*PROVIDED DATA*
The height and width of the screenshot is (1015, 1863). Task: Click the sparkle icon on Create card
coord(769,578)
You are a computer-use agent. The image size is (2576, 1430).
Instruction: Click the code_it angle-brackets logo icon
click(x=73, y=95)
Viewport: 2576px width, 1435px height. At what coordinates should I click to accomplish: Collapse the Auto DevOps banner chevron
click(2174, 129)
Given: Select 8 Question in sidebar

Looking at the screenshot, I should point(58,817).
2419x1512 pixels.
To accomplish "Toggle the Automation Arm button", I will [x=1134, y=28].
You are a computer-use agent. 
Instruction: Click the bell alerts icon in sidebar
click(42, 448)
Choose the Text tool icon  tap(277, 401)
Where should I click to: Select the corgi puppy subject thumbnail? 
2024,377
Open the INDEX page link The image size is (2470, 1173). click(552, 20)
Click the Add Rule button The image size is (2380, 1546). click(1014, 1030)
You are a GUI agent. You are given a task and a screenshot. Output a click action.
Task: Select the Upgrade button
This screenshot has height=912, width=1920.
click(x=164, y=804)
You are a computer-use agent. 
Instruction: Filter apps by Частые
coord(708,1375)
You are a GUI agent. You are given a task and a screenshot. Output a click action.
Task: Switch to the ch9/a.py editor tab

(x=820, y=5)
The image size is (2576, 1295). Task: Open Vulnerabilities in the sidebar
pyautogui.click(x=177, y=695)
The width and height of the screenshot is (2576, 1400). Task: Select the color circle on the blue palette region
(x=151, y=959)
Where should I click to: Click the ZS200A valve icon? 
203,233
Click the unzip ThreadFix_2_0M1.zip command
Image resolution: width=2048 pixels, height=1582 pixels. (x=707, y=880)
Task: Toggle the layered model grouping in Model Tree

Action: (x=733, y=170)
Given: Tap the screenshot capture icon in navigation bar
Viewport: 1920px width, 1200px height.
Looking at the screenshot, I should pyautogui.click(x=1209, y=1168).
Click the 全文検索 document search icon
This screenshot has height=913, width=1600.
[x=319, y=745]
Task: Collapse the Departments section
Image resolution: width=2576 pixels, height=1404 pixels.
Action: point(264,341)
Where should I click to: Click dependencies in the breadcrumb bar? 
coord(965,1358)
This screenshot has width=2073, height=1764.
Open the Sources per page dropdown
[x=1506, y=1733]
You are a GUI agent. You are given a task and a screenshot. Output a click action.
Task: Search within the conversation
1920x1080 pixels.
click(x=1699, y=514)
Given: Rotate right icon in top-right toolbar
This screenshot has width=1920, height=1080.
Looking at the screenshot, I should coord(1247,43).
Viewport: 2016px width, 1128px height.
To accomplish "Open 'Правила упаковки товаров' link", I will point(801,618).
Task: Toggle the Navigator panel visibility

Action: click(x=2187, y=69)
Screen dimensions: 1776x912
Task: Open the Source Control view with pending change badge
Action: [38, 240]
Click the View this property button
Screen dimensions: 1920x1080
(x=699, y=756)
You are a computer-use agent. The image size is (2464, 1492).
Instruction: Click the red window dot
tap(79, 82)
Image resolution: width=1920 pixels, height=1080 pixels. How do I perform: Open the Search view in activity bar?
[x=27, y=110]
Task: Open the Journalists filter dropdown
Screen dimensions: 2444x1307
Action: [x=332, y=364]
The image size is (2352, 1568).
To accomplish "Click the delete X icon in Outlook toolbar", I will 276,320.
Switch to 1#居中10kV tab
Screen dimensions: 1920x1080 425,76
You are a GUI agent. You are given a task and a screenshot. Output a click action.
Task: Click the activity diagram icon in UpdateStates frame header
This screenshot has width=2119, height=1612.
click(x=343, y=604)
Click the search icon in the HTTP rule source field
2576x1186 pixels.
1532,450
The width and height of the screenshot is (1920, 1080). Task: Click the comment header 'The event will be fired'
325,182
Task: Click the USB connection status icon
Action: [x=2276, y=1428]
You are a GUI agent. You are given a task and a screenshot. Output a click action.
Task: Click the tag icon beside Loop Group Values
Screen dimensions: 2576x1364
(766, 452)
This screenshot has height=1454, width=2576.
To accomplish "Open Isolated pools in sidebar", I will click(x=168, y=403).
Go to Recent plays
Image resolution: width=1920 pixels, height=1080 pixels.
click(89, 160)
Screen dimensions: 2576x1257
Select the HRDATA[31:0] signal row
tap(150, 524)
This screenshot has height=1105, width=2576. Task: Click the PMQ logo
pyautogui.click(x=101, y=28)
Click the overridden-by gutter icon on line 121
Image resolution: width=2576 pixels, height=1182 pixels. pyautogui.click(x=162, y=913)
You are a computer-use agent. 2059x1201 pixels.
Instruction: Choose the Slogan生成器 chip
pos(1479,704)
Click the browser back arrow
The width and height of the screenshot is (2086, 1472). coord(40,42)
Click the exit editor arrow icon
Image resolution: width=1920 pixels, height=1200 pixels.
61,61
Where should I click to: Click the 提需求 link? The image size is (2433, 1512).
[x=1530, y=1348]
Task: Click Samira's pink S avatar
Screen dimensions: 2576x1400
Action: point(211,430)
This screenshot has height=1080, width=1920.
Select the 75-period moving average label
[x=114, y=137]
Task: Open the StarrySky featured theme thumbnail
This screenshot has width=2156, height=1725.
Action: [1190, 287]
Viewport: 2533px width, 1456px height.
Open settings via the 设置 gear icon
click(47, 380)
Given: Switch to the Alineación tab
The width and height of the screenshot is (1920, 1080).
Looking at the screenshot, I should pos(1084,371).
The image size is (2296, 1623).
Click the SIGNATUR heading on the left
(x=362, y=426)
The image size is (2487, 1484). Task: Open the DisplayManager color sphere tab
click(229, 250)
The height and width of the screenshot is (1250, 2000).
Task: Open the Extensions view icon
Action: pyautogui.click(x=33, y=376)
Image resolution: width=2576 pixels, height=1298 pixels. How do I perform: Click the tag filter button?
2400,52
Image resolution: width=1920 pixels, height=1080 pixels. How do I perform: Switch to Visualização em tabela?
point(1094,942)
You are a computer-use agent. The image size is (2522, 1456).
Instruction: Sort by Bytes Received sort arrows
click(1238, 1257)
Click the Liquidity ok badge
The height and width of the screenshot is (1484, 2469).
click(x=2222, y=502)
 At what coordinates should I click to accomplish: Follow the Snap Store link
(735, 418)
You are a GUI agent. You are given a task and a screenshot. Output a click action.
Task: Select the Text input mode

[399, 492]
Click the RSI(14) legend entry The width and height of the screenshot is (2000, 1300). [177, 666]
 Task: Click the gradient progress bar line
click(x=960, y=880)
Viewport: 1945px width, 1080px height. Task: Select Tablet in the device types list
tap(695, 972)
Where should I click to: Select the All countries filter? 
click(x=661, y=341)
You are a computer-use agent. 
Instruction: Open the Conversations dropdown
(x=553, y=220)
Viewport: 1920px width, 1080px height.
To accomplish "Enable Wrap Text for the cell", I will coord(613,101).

*TASK DESCRIPTION*
Exactly how many lines in the data above contain the word "computer"? Respond with the number and nothing more.

*RESPONSE BELOW*
7